Do we believe that God has the power to bring the dead back to life?
Do we believe that, as God’s incarnate son, Jesus has that same power?
Do we believe that God, working as the Holy Spirit, still has the power to bring us to resurrection?
The story of Lazarus being raised from the dead (John11:1-45) is the third time in a row when Sunday’s gospel lesson exhibits not only John’s verbosity but more importantly his exquisite ability to tell a story. It’s beautiful. Yes, it’s long, but read it aloud. And then read it again. It’s an amazing story. But I wonder whether it’s lost its power.
What does it mean to hear that Jesus raised Lazarus from the dead? Biblical scholars will point out that this is a climax in a series of miracles that show Jesus’ power. This is the pinnacle of his messianic identity. As God’s anointed, he has the ability to do what only God alone can do—bring back the dead. Preachers will talk about Jesus’ prefigurment of his own resurrection through the raising of Lazarus—that this shows us a little bit of what’s coming up. I’m sure they’re both right, but I want to hear what Lazarus means for today.
Lazarus isn’t raised to the new life. He comes from the tomb but one day—we aren’t ever told when—dies again. And that second time he has to wait until everyone comes back. If this is merely a story of Jesus’ power to someday bring us back or a foreshadowing of what will happen to him, it isn’t good enough. I believe this story is about more than that. I want the power of this resurrection to break through in this life because I believe that the power of Jesus’ resurrection isn’t limited to a someday reality. It’s about transformation here and now.
What is it that binds us? What is it that buries us? The answer is different for all of us. Sin might be a summary term, but I don’t mean that in the pejorative sense of “bad deeds.” I mean it in terms of “all that isn’t right with the world.” It’s hunger for hungry people. It’s recovery for addicts. It’s freedom for those who hide in shame. It’s peace for the anxious. It’s reconciliation for the estranged. It’s all of that and more.

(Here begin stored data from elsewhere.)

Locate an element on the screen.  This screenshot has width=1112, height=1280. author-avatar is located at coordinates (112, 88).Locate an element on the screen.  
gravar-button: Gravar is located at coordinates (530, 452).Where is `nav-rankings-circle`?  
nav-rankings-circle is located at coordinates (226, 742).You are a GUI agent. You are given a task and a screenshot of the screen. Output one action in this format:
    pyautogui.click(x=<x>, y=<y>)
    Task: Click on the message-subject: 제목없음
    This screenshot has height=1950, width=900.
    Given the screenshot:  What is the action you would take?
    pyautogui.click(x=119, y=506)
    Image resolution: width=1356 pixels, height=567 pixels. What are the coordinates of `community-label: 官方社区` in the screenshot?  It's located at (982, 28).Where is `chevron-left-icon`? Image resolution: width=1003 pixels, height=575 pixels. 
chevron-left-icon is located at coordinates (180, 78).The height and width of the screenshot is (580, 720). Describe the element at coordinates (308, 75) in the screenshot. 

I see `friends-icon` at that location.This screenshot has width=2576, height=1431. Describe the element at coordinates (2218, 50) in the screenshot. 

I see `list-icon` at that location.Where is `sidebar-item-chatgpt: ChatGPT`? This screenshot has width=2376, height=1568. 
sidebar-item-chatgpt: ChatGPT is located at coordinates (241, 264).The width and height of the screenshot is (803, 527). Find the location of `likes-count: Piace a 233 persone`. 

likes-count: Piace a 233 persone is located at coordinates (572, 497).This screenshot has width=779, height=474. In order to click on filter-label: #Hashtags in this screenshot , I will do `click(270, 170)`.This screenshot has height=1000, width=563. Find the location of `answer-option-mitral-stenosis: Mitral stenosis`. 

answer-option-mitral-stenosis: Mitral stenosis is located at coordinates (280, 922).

What is it that entombs us? Death will someday, but many of us are already dead. We walk through this life but are actually hidden in a tomb, bound in strips of cloth, desperate to be called out. “Lazarus, Come out!” Jesus commands the dead man. How does he say that to us today—not someday but now? “Unbind him and let him go!” Jesus commands those who are watching. How does he say that to us today—to those of us who have imprisoned others in the chains of expectation? How is he calling us to be reborn? How is he calling us to participate in the loosing of others from deathly bonds?